Ayah
“Apa?” tanya Soojin dengan raut wajah dan tatapan yang datar ketika masuk ke ruangan ayahnya di gedung perusahaan milik keluarganya tersebut.
“Sumin bilang kamu heat, bener?”
Mendapat pertanyaan seperti itu, Soojin menghela napasnya dan diam untuk beberapa detik sampai akhirnya menjawab iya.
“Iya, tapi diambilin supresan kok sama Sumin.”
Sang Ayah mengangguk, mengerti akan penjelasan anak bungsunya tersebut sambil memeriksa kembali dokumen yang ada di mejanya.
“Udah? Gitu doang?” Soojin mulai kesal.
“Tolong bilang ke bibi besok rumah harus rapih, ada tamu penting mau datang. Dan Soojin, jangan lupa berpenampilan rapih.”
“Tunggu, aku ikut?”
“Iya, ikut. Ada masalah?”
“Besok aku ada janji sama Jaehee,” jawabnya. Soojin melihat ayahnya berhenti untuk sesaat dan kemudian menatapnya tajam di balik kacamata minus tersebut.
“Lebih penting main sama Jaehee atau masalah perjodohanmu, ayah tanya?”
Diam. Soojin hanya bisa diam ketika mendengar ucapan sang Ayah. Tidak, tidak. Ia sudah bilang sebelumnya kalau kencannya bersama Heesung tidak berhasil. Soojin bahkan tidak tertarik dengan alpha berferomon kopi itu.

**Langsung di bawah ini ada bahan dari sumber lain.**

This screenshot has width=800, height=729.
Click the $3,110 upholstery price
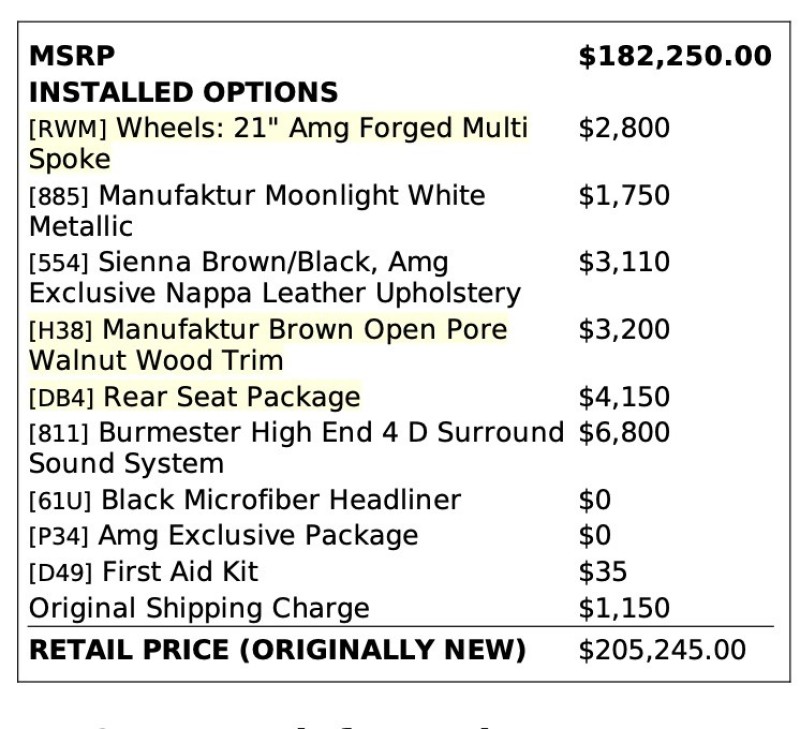(624, 263)
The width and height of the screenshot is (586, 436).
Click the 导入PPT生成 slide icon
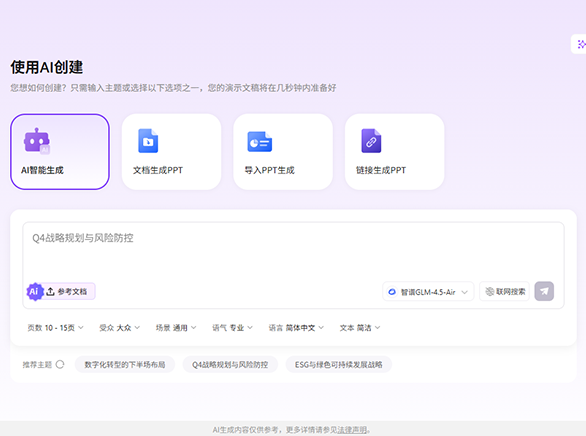(x=260, y=142)
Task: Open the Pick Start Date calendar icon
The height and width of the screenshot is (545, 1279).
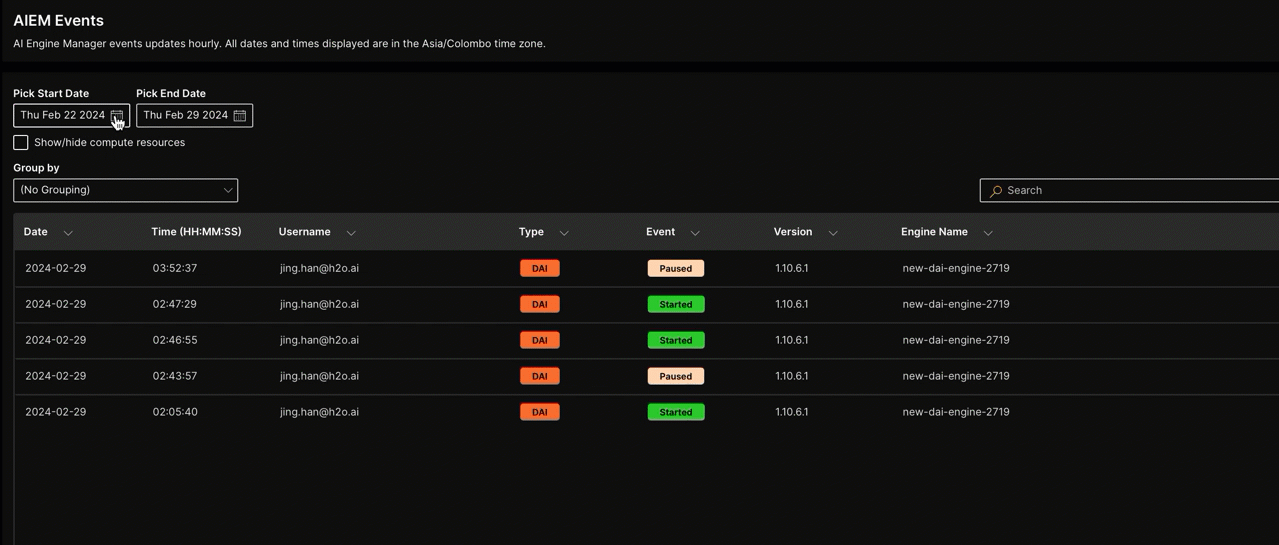Action: coord(116,116)
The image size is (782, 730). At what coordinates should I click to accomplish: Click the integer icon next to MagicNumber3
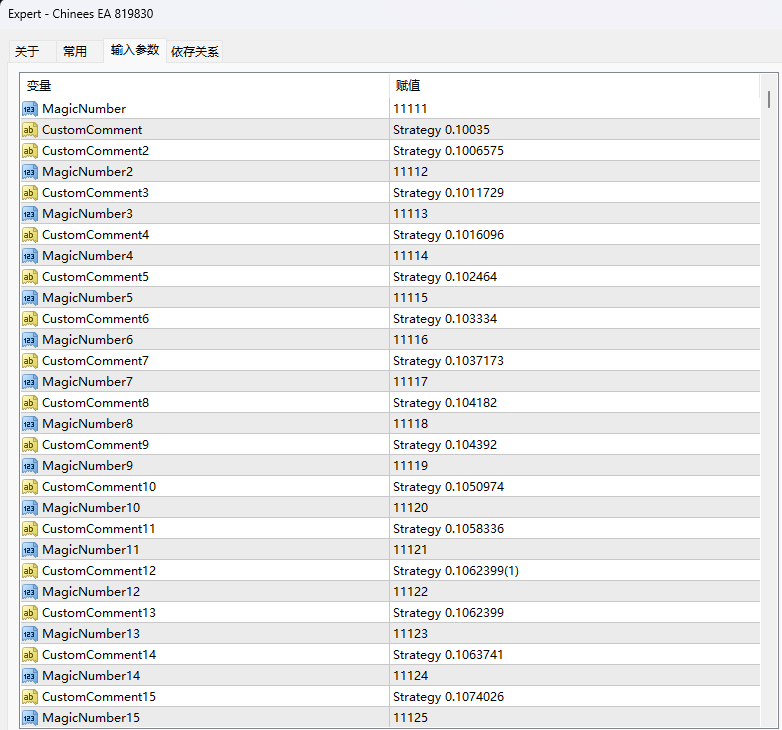[x=30, y=214]
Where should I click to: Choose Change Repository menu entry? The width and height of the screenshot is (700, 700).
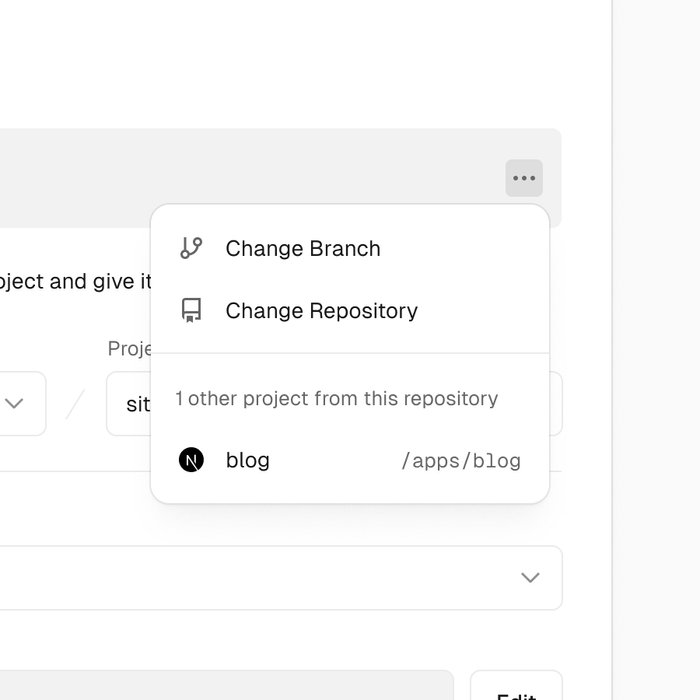click(321, 311)
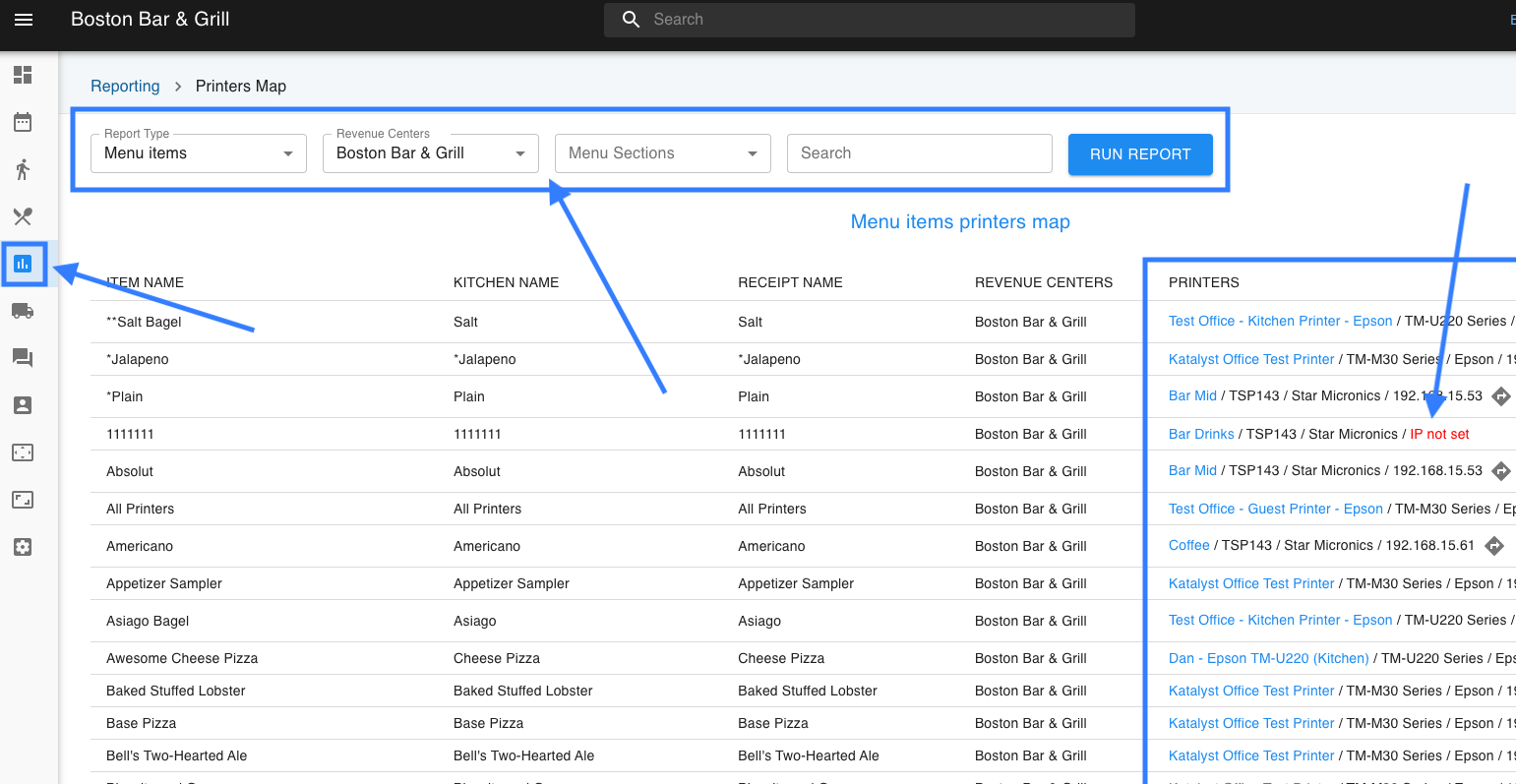Click directions icon in the Absolut row

coord(1501,471)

“Ayah, Soojin udah bilang kan kal—”
“Kalau kamu gak tertarik? Ayolah, itu baru kencan pertama Soojin. Kamu cuman perlu kencan beberapa kali lagi untuk bisa menerimanya, lagipula ini yang terbaik buat kamu.”
Tangannya mengepal dalam diam. Selalu saja seperti ini ketika Soojin ingin menolak sesuatu; percakapannya dipotong dan selalu memakai alasan ini adalah yang baik untuknya.
Hal yang baik untukku atau hanya untuk reputasi perusahaan ayah saja?
“Kakak datang?” tanya Soojin. Nada suaranya tidak sekeras sebelumnya, kali ini lebih lembut. Ia tidak ingin memulai perang untuk kesekian kalinya bersama sang Ayah.
“Tidak. Untuk apa mengundangnya? Jangan bertanya soal kakakmu lagi padaku, ia tidak mau menjadi penerus direktur, kamu jangan sampe kayak dia,” jawab sang Ayah, membuat senyuman miris terukir di wajah Soojin.
“Sekali aja,” lirihnya dan itu cukup mengambil kembali perhatian ayahnya, “Sekali aja ayah nurutin kemauan Soojin, Soojin bakal ngambil posisi direktur kalau ayah pensiun.”
“Tapi apa? Ayah bahkan gak pernah mau denger saran dari aku buat perusahaan padahal ayah bilang aku bakal jadi direktur di perusahaan itu.”
Sang Ayah bergeming, mencerna perkataan Soojin sedikit demi sedikit.
“Pantes ibu ninggalin ayah, orang ayah kayak gini. Harusnya aku ikut ibu dulu.”
Mendengar ucapan sang Anak, Tuan Lee menggebrak meja, berdiri dan berteriak pada omega di hadapannya, “LEE SOOJIN!!”
“APA?! INI BUAT KEBAIKAN AKU? STOP PAKE ALASAN ITU! SOOJIN TAHU MANA YANG BAIK DAN BURUK BUAT DIRI SENDIRI!!”
Merasa amarahnya sudah tidak terbendung, Soojin hendak keluar dari ruangan tersebut sampai sebuah perkataan membuatnya berhenti di jalan.
“Kalau sampe ini semua karena Soeun, ayah—”
“Stop! STOP!!” Soojin menoleh kembali, menatap penuh dendam kepada alpha yang kini juga menatapnya dengan tatapan sama.
“Gak usah bawa-bawa Soeun ke masalah keluarga, bisa gak?” tanya Soojin. Suaranya gemetar karena ia berusaha menahan tangisnya.
“Keluar,” titah sang Ayah dan langsung dituruti oleh Soojin.
Ia keluar dari ruangan tersebut, menutup pintu dengan keras sampai ayahnya sedikit terkejut.